The records start
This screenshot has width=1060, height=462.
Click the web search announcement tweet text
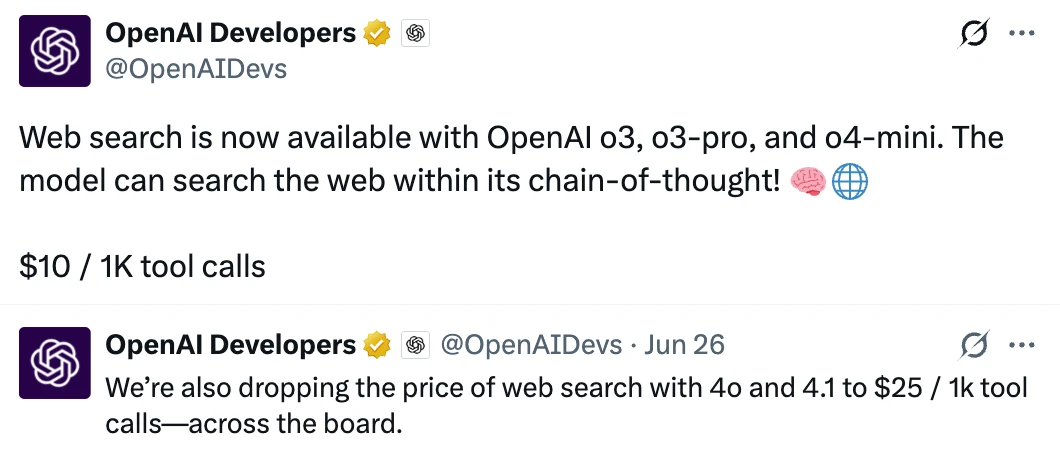tap(511, 160)
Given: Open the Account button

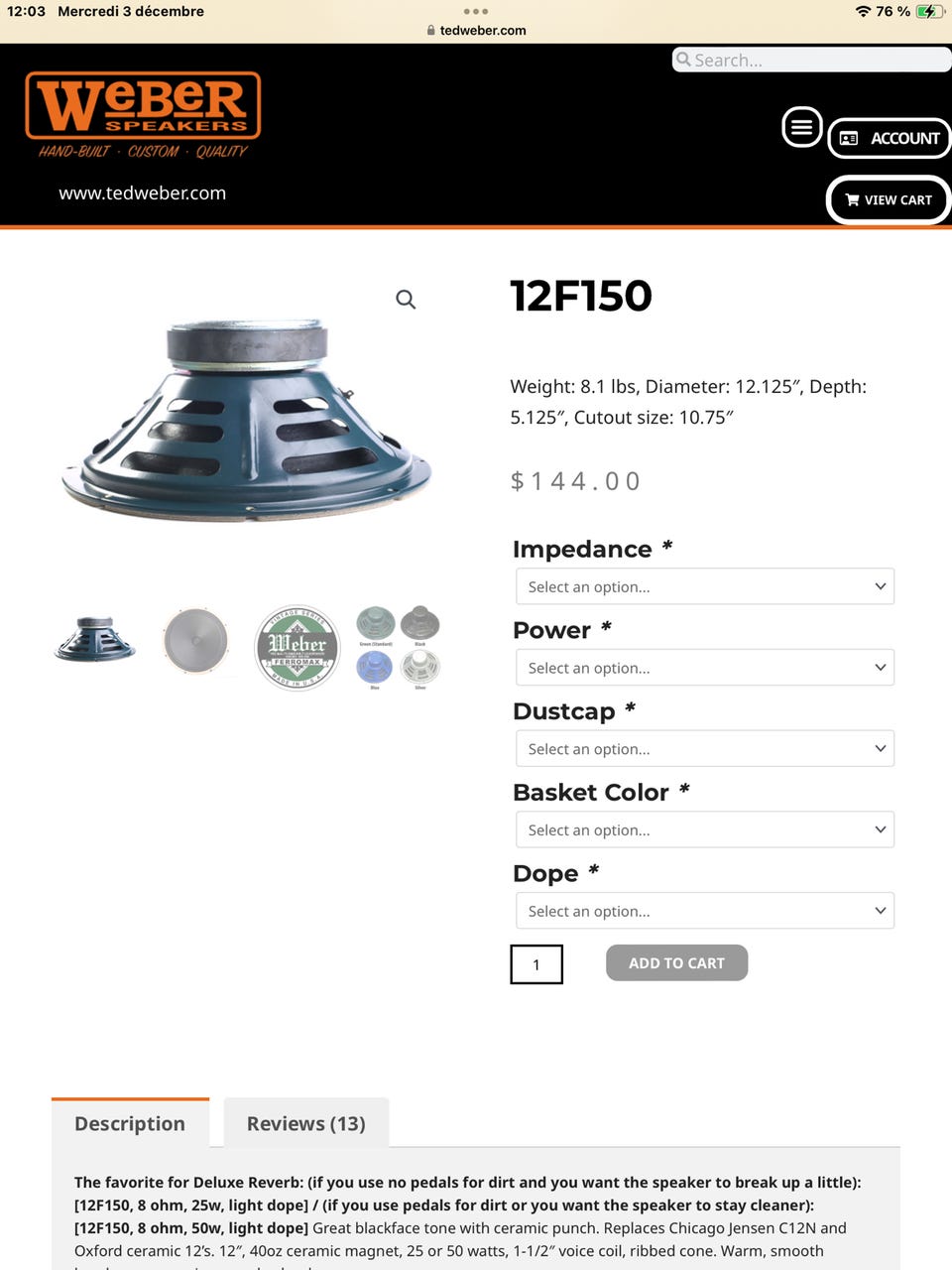Looking at the screenshot, I should coord(890,138).
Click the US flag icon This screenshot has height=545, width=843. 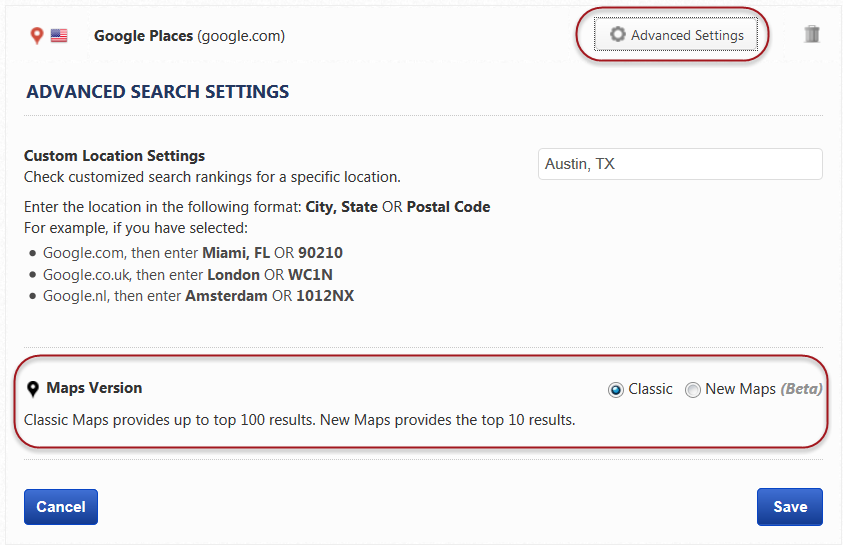click(x=59, y=36)

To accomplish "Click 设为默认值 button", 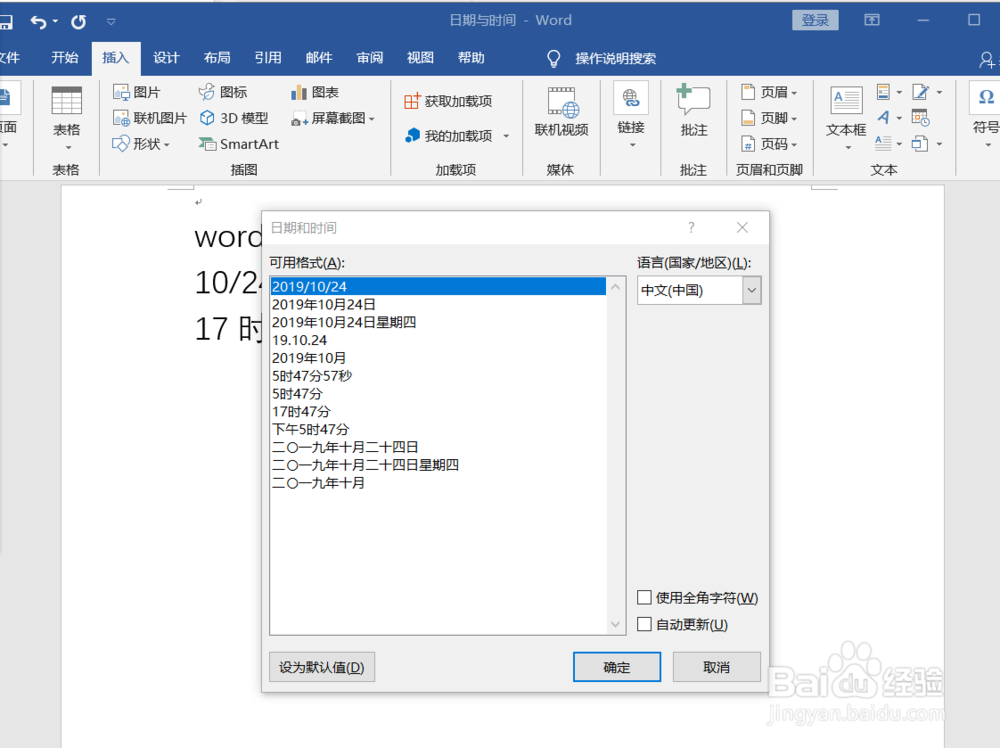I will tap(321, 666).
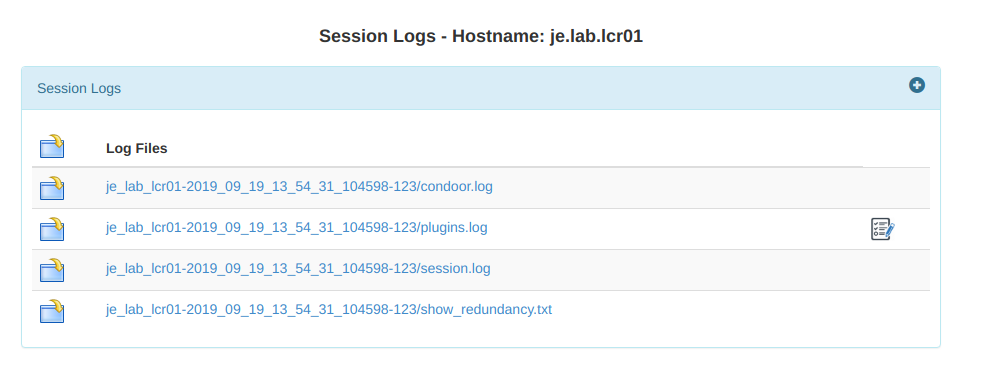
Task: Open the show_redundancy.txt file link
Action: [329, 309]
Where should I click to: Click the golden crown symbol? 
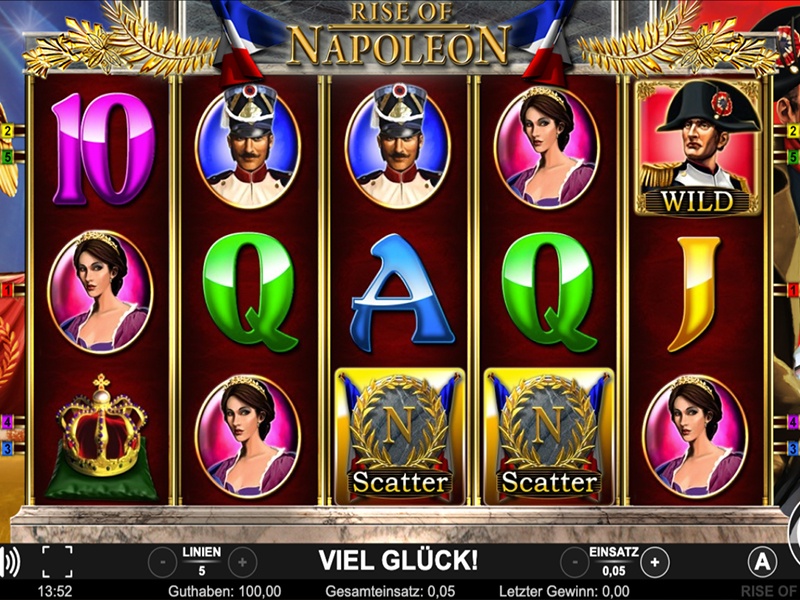pyautogui.click(x=102, y=437)
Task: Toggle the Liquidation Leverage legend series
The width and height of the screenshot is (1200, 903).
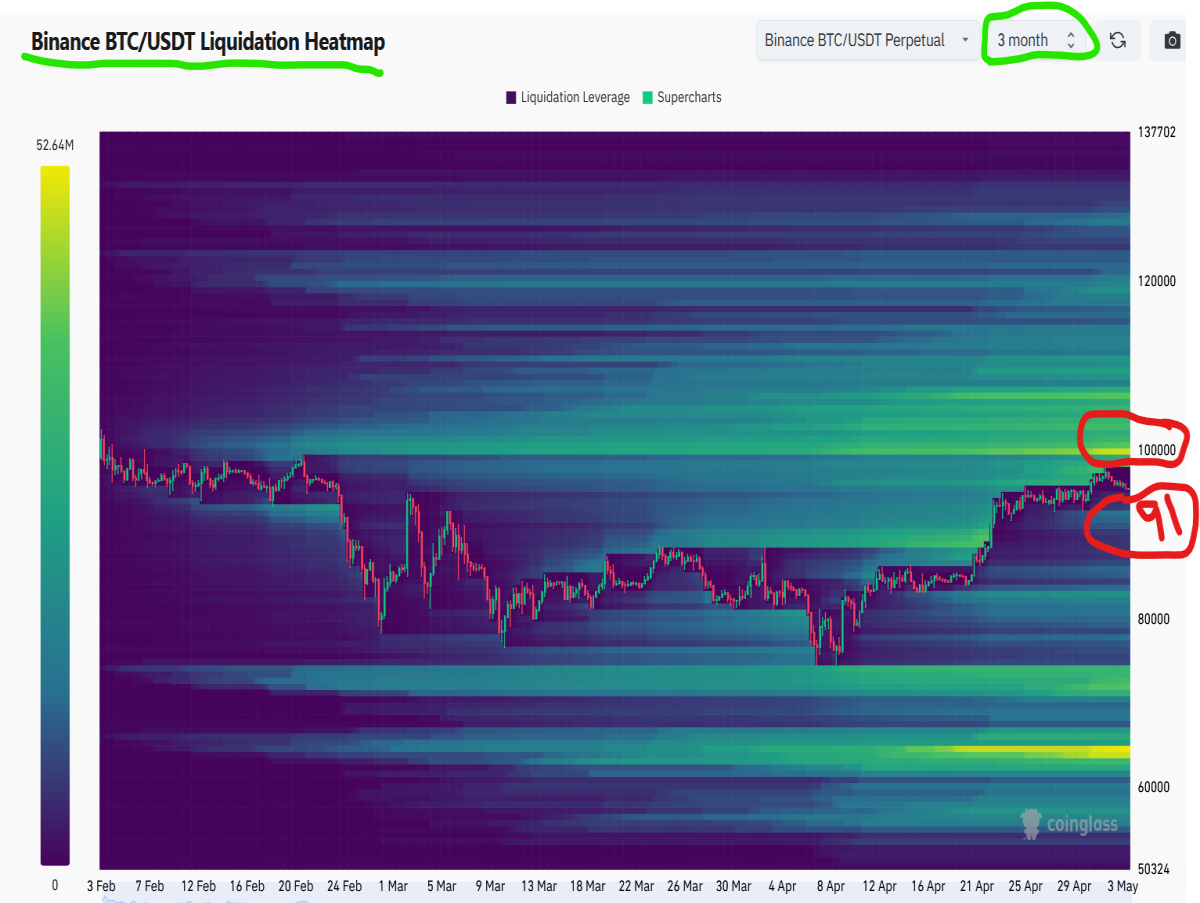Action: tap(568, 97)
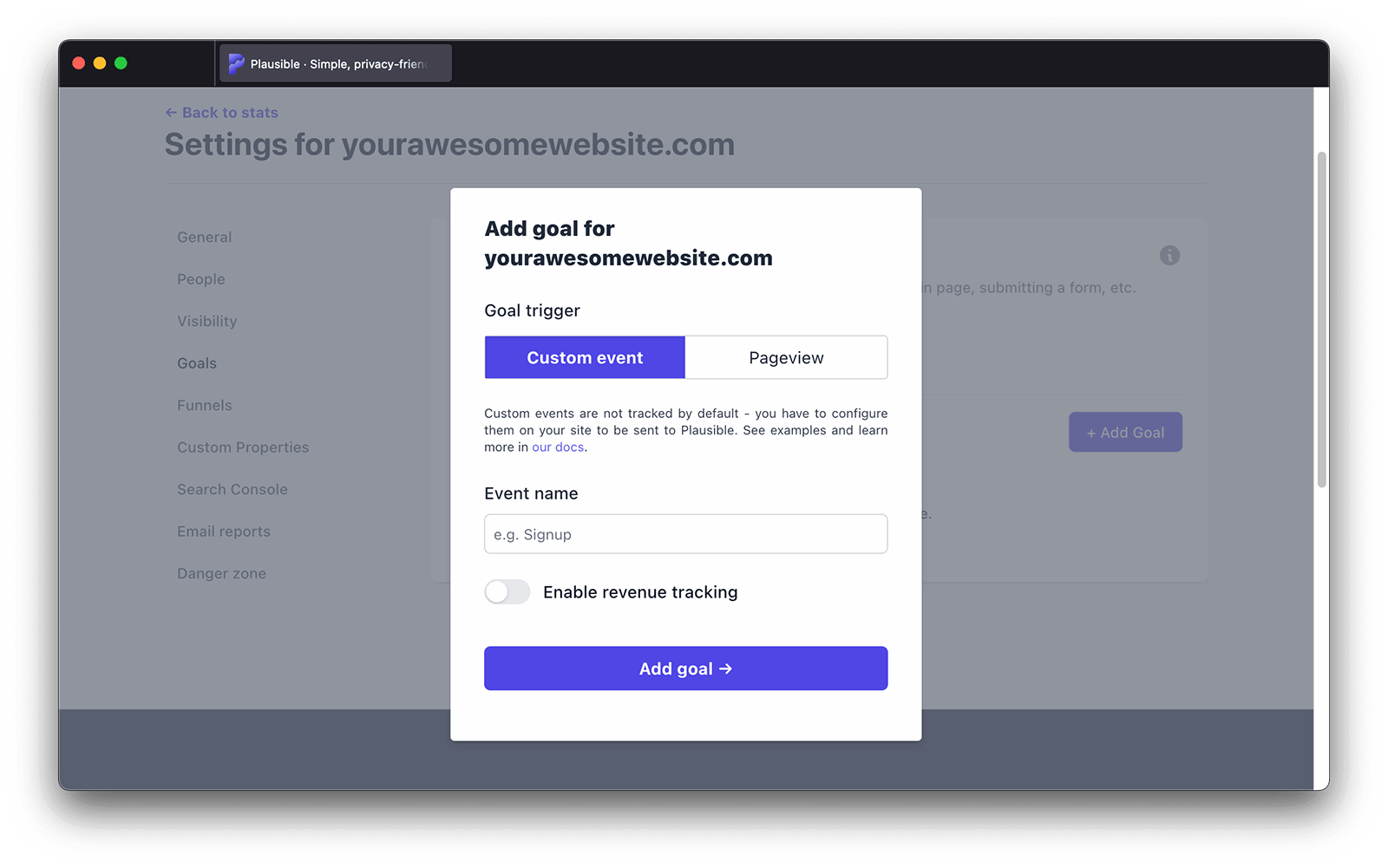Click the + Add Goal button behind modal
Viewport: 1388px width, 868px height.
[x=1125, y=433]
The records end
### Problem statement
Rewrite the stretch of items from the line containing "Where should I" through the end of the items, replacing "golden crown symbol" with "golden crown icon" and leaving everything else unchanged. Leave the pictures out of your answer.

### Expected answer
Where should I click to: Click the golden crown icon? 
pyautogui.click(x=102, y=437)
Task: Toggle the Liquidation Leverage legend series
The width and height of the screenshot is (1200, 903).
Action: tap(568, 97)
Click the + Add Goal button behind modal
Viewport: 1388px width, 868px height.
[x=1125, y=433]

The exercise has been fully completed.